Александр Ивлев
«Probatio Fidei» Тест Веры
«Probatio Fidei»
(“Тест Веры»)
Я еще немного постоял у края обрыва. Ниже, метрах в двадцати, волны накатывались на маленький пляжик темного песка, расчерченный вдоль полосками черных кусочков слюды, выплеснутой на берег ночным прибоем.
Стебли сухой полыни оставили на обшлагах коричневых вельветовых штанов пятна ярко желтой пыльцы. Я нагнулся стряхнуть её и обнаружил, что на правой туфле развязался шнурок. Я затянул его потуже, едва не порвав старые, истрёпанные нитки, уже связанные в паре мест и с трудом пролазящие через ушки старых парусиновых ботинок.
Пока я стоял, солнце полностью взошло, утренний ветер сменил направление, стал более резким и прохладным. Я поежился повернулся к морю спиной и зашагал к дому. Солнце горело через рубашку, я шел по подсохшей на ветру траве и думал о запахе осеннего моря. Пахло мокрыми досками.

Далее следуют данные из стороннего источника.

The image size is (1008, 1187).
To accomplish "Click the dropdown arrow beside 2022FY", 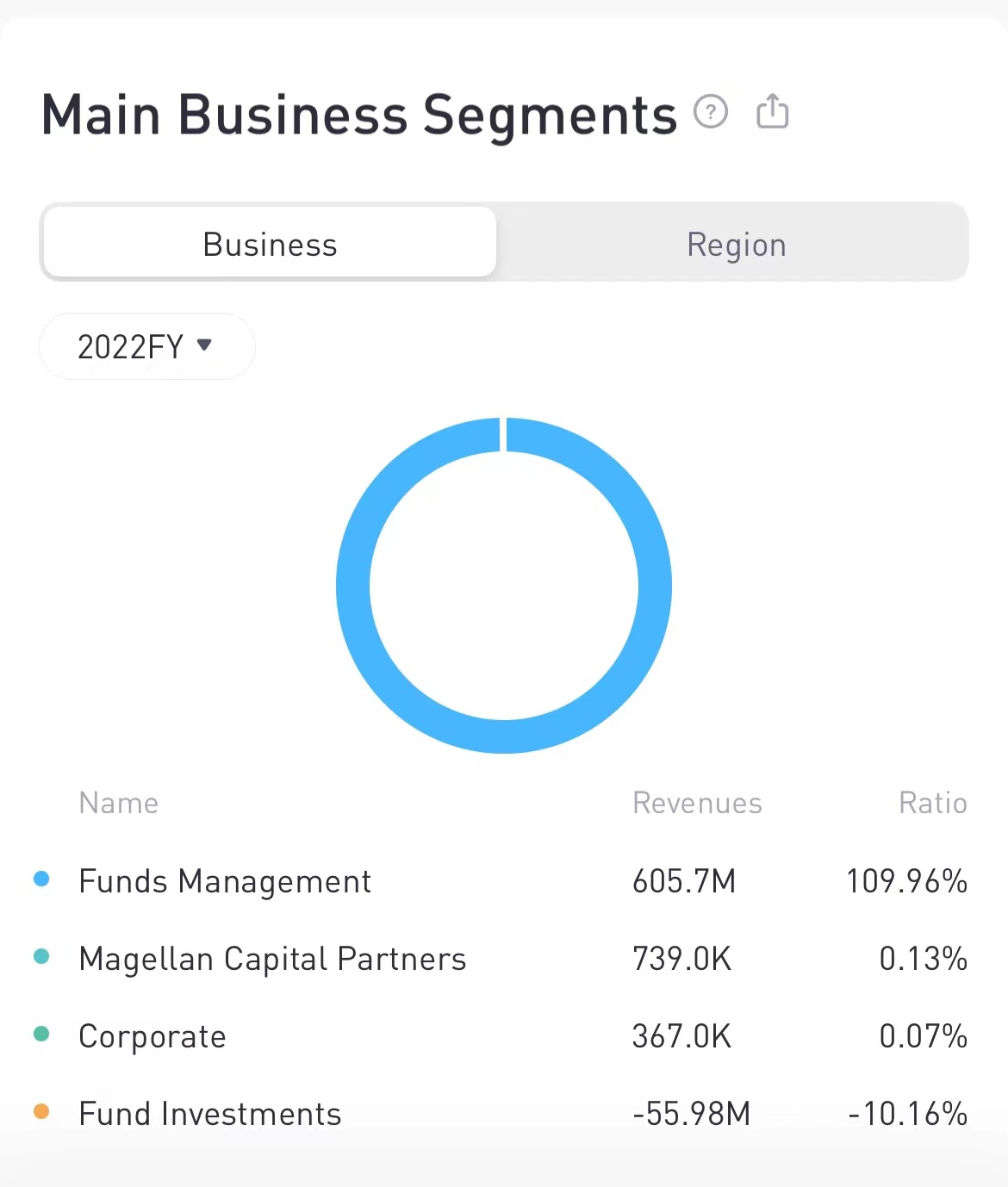I will [x=204, y=345].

Мой дом – высокий одноэтажный бетонный брус неправильно, мятой формы, заглублённый в каменистую почву, с большими несимметричными окнами и мелкими бойницами, разбросанными по всей поверхности стен. Когда я впервые увидел эти до жути странные дыры причудливой формы в серых стенах мне захотелось сразу развернуться, пойти прочь и поискать для жилья что-то другое. Но первое же утро и день не только примирили, но и заставили меня полюбить мастерство архитектора, превратившего внутренности дома в гигантские солнечные часы. Каждый день двигаясь по новой траектории, солнце проникало через определенную бойницу и освещало именно те уголки, в которых по мнению архитектора следовало проводить время именно в этот час дня. Я прожил здесь не так долго, всего лишь конец лета и начало осени, но почти каждый день открывал для себя какой-то новый уголок следуя траектории падающего луча.

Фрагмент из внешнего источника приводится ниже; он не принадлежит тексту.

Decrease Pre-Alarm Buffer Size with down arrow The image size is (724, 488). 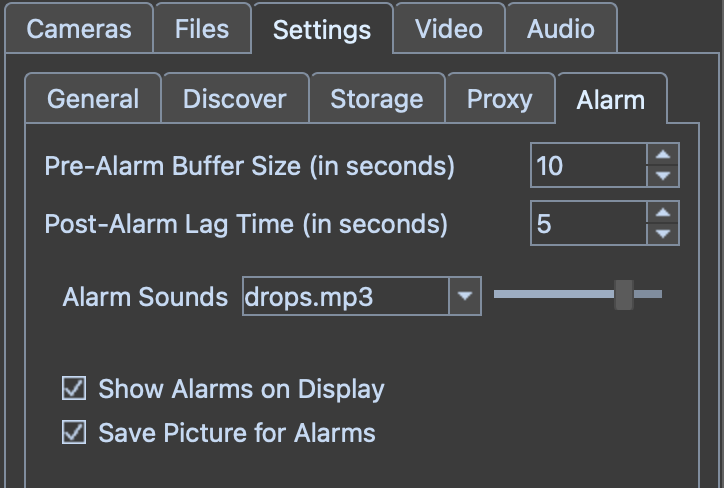point(663,177)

Перед входной дверью стояла большая стеклянная бутылка молока, пакет с продуктами, пачка газет и какие-то рекламные листки и счета. Я сгреб все обеими руками, коленом открыл дверь и заметил на придверном коврике еще один конверт, аккуратно просунутый в прихожую через щель.
Я отнес на кухню полученное из лавки и вернулся за конвертом.

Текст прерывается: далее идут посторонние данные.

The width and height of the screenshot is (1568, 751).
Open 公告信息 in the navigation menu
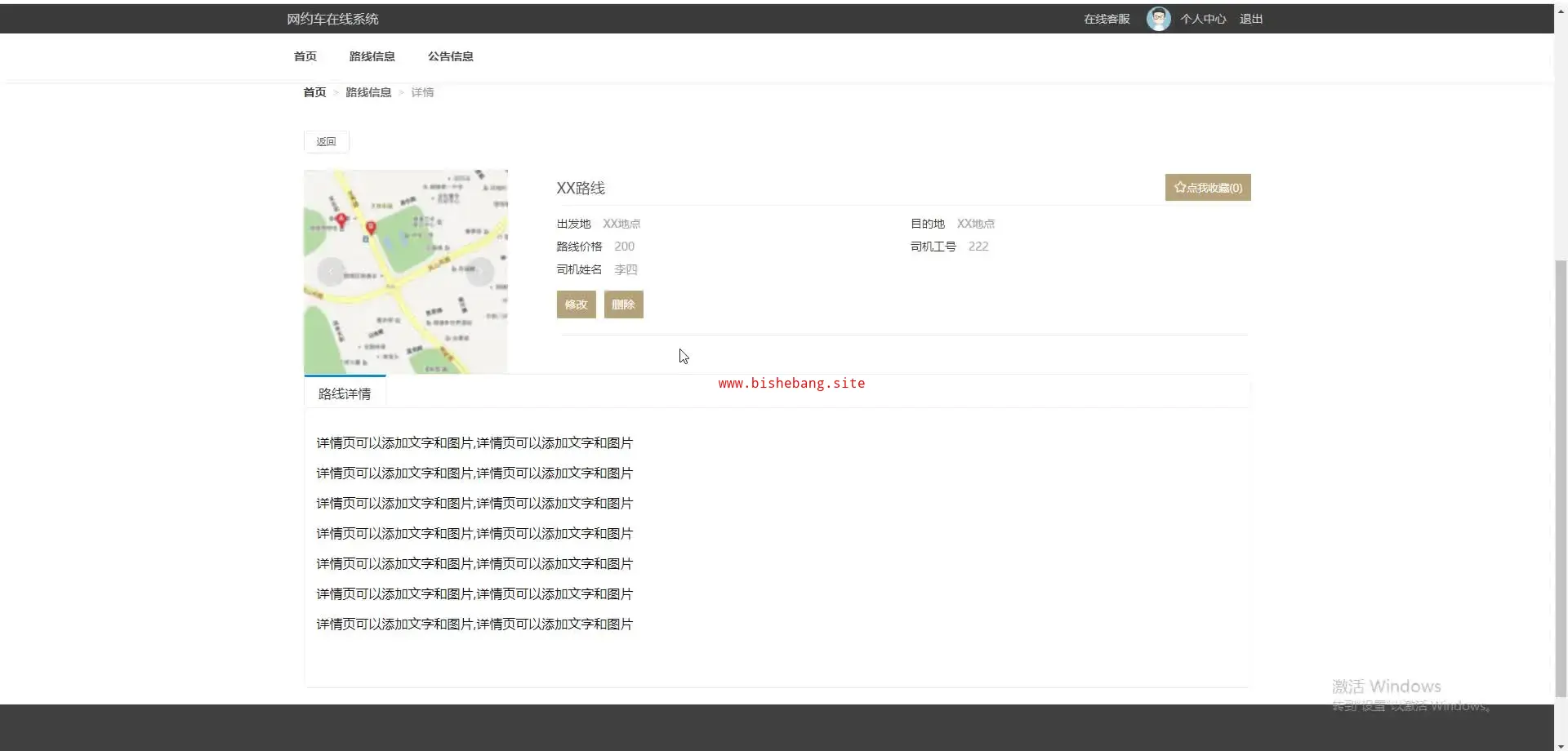click(x=450, y=56)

Он был без обратного адреса. Простой, белый конверт. Защита на клеевой полоске клапана не сорвана. Я слегка распахнул створки и увидел внутри узкий листок, явно оторванный от какого-то документа и использованный для записки. Я закрыл конверт и толкнул его его на край большой кухонной столешницы, сделанной из слоистого полевого камня.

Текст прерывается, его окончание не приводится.